- _Extract_
Over the weekend, at WordCamp Austin, I had a conversation that I think a lot of women in WordPress will recognize. I introduced myself to a male developer, and he asked if I was speaking later in the day. I said yes, and he asked about the topic of my talk. (All normal so far.) When I told him, he quizzed me about what I planned to say on the topic. In this case, it was a plugin roundup, so I gave a few examples of the plugins I planned to mention, and he actually said at one point, “That’s the answer I was looking for.”
I’ve been quizzed before — in fact, I had an almost identical conversation at the same event last year — but never so blatantly, and with so little offered in response.
Thanks to The Mary Sue‘s discussion of the Fake Geek Girl problem in science fiction fandom, I know that this behavior has a name: Microaggression. And wow, it’s really frustrating.
What’s probably going through the man’s mind is: I want to make sure the project/my work is accurately represented.
Here’s what the woman hears: I want to make sure you’re qualified to talk to me.

- _Record excerpts_
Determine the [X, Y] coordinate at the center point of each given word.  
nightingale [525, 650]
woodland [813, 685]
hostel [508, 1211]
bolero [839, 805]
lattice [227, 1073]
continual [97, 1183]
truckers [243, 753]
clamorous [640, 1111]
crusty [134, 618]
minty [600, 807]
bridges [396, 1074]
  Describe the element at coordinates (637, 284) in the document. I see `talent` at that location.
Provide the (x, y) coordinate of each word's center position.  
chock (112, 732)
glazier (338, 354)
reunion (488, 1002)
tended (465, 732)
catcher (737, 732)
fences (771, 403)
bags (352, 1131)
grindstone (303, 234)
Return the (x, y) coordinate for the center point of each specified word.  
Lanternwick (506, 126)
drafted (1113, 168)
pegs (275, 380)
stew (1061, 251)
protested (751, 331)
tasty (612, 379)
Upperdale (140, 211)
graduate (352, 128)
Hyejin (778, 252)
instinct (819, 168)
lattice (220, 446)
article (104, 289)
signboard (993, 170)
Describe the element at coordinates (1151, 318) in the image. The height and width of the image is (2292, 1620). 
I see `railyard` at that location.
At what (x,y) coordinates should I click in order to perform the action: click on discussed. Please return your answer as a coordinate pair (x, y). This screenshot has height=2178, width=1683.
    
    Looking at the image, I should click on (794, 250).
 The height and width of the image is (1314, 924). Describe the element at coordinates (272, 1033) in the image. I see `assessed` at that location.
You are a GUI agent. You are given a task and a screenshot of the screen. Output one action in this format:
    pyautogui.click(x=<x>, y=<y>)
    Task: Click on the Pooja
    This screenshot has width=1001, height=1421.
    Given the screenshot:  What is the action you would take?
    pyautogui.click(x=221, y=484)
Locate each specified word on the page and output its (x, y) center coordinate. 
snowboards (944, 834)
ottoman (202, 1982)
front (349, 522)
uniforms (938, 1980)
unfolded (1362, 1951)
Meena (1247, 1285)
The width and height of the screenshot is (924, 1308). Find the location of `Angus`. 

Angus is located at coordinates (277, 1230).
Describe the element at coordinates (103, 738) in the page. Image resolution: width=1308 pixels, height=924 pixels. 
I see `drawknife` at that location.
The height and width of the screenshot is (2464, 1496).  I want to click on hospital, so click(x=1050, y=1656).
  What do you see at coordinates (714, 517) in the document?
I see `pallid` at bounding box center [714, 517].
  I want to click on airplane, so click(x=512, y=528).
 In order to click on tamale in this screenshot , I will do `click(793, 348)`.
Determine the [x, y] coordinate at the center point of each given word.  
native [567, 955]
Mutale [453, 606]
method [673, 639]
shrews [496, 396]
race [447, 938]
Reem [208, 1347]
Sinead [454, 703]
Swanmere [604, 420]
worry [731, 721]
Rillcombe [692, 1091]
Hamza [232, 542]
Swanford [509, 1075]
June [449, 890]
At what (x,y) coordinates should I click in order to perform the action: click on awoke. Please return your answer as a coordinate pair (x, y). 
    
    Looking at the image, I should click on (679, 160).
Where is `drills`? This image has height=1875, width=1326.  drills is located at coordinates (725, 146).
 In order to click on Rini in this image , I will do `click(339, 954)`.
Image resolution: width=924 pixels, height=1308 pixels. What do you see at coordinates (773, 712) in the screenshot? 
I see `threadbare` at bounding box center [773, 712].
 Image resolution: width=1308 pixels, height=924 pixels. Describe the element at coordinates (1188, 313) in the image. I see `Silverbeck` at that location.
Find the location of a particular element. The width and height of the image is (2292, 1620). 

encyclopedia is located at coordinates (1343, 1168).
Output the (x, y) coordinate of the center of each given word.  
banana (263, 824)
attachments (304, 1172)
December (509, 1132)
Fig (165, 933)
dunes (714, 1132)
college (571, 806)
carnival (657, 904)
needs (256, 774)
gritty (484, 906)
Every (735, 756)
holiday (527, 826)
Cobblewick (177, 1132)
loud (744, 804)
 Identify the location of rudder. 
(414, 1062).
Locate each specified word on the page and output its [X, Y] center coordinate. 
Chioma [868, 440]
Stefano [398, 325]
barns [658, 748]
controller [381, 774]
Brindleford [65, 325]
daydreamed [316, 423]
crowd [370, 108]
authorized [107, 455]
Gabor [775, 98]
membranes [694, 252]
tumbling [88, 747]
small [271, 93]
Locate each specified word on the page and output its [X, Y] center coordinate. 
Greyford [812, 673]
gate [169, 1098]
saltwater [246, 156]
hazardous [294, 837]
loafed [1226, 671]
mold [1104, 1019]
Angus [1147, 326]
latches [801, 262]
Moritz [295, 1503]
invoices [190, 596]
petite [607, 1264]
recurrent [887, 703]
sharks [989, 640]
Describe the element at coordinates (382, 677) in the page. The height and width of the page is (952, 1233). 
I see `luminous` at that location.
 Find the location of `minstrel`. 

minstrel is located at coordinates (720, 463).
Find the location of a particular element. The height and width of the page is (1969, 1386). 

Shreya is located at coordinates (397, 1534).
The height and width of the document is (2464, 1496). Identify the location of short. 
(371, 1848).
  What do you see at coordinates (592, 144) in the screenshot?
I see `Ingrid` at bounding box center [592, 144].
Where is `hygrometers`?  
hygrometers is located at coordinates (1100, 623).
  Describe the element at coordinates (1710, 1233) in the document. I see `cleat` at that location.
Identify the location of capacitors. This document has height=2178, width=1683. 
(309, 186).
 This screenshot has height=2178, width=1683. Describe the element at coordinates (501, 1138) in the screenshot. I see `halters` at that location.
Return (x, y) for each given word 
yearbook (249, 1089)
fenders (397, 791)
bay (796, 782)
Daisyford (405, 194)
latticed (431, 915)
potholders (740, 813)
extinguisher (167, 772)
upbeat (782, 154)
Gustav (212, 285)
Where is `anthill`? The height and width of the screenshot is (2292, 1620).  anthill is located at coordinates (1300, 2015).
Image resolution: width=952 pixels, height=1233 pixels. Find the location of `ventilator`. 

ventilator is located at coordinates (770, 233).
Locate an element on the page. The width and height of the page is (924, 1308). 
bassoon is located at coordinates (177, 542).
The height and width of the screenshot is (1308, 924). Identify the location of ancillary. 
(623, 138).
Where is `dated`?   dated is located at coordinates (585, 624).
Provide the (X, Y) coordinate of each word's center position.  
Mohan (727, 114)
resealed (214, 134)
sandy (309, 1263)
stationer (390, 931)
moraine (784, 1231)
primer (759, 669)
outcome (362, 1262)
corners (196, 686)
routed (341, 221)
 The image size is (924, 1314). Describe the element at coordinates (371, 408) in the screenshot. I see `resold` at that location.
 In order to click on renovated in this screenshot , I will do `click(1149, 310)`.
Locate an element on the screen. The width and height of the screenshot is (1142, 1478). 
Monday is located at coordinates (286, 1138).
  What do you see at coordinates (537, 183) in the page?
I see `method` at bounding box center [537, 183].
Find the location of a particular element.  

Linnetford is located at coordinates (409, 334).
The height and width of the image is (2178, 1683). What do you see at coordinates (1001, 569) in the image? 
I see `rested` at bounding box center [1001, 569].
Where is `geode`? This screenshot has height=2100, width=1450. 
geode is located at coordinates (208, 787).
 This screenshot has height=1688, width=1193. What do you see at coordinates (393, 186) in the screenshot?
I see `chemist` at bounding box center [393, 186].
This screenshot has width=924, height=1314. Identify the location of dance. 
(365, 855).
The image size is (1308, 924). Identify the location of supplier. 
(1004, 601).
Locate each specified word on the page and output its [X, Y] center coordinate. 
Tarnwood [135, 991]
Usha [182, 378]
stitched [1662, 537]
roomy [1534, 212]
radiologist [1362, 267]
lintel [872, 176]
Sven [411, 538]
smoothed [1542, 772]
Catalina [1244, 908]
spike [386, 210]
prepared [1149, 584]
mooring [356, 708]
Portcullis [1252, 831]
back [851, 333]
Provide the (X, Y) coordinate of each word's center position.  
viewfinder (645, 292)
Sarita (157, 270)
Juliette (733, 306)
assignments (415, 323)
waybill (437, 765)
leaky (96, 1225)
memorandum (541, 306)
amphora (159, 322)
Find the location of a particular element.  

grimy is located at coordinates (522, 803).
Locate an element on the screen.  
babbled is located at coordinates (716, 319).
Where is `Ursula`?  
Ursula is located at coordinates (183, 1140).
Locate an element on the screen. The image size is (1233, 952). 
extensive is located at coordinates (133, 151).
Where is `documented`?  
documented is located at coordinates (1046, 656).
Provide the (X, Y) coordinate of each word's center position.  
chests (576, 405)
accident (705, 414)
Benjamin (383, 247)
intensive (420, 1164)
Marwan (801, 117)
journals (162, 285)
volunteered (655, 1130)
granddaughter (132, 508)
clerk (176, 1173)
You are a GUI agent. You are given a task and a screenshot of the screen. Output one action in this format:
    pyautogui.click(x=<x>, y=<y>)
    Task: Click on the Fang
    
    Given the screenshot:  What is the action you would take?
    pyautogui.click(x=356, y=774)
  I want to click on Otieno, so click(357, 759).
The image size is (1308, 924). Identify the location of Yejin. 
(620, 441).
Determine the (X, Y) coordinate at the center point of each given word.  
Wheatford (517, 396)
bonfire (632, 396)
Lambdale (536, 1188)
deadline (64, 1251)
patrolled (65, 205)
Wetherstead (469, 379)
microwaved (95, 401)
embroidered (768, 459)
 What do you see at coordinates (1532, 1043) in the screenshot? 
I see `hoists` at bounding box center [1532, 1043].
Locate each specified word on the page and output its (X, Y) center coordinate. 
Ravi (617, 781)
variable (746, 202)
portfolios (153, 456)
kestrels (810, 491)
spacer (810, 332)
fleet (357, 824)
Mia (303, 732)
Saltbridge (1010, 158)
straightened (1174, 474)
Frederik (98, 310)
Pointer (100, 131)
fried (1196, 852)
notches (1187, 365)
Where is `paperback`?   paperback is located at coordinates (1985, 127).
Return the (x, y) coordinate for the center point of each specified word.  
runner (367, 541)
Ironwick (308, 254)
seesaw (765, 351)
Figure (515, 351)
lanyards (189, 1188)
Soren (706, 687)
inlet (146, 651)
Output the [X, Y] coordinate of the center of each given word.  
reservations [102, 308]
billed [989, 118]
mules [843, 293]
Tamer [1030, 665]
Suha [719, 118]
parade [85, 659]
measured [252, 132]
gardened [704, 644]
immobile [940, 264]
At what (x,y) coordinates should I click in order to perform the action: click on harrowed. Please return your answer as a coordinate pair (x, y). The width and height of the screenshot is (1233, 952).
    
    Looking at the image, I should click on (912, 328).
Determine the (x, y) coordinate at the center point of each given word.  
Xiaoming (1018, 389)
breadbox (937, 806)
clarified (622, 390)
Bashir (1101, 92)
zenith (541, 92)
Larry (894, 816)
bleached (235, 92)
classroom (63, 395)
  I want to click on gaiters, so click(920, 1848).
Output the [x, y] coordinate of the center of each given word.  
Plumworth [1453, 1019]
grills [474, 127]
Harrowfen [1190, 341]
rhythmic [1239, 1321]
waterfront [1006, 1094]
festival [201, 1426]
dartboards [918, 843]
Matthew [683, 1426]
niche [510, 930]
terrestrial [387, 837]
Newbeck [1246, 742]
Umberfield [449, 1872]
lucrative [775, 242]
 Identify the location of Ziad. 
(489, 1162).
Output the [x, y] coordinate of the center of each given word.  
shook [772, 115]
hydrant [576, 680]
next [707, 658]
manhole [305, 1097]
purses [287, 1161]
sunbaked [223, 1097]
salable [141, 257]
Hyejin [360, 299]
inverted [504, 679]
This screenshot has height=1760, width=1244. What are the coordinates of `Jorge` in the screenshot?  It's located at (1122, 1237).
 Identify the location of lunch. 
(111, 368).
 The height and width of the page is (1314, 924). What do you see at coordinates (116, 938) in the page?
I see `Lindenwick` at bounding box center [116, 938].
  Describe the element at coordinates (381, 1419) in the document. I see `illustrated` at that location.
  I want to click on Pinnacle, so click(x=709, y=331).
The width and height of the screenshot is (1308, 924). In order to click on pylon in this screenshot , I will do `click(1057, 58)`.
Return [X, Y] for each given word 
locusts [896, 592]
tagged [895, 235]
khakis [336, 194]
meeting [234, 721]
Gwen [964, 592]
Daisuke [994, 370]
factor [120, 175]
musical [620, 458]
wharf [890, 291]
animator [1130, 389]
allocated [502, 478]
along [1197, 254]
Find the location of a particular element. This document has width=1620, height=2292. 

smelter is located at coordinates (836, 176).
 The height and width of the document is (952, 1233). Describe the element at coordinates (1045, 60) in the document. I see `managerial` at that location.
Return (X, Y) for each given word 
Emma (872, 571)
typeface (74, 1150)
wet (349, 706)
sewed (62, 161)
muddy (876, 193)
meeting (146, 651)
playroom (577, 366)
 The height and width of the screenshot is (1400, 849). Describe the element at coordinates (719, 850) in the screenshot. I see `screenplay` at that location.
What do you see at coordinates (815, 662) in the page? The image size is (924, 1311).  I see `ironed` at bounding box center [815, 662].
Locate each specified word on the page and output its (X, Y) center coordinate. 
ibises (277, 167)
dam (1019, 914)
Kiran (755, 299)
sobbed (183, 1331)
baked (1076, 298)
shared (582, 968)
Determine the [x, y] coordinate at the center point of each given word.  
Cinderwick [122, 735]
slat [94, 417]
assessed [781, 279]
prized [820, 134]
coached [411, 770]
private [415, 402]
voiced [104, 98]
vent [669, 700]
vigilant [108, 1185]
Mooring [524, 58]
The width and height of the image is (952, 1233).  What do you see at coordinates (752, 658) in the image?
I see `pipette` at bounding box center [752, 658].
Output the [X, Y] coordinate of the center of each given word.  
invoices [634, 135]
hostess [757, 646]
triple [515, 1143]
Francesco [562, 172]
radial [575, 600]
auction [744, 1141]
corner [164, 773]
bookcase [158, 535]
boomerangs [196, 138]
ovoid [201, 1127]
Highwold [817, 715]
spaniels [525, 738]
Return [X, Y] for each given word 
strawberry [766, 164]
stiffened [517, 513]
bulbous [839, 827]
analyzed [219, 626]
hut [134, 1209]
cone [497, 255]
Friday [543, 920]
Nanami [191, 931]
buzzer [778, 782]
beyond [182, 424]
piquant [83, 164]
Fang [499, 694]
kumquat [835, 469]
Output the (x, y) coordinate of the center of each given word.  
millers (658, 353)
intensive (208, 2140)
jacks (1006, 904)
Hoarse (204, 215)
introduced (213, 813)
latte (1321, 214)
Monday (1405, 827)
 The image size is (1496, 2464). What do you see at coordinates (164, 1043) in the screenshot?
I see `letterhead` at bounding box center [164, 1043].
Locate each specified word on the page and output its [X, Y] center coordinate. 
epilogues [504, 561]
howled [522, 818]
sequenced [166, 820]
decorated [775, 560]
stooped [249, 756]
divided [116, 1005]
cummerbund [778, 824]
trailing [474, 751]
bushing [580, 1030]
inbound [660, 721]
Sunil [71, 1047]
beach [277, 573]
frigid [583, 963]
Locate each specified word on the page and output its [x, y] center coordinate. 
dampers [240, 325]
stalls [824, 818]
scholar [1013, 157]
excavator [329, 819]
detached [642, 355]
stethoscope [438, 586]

- _Problem to solve_
Summarize the WordCamp Austin post above in two sentences.

- _Response_
At WordCamp Austin, a male developer quizzed the writer about what a plugin roundup talk would cover and even said, "That's the answer I was looking for," the most blatant such quizzing the writer had met. The writer calls this behavior microaggression: the man probably wants to make sure the work is accurately represented, but the woman hears that he wants to make sure she is qualified to talk to him.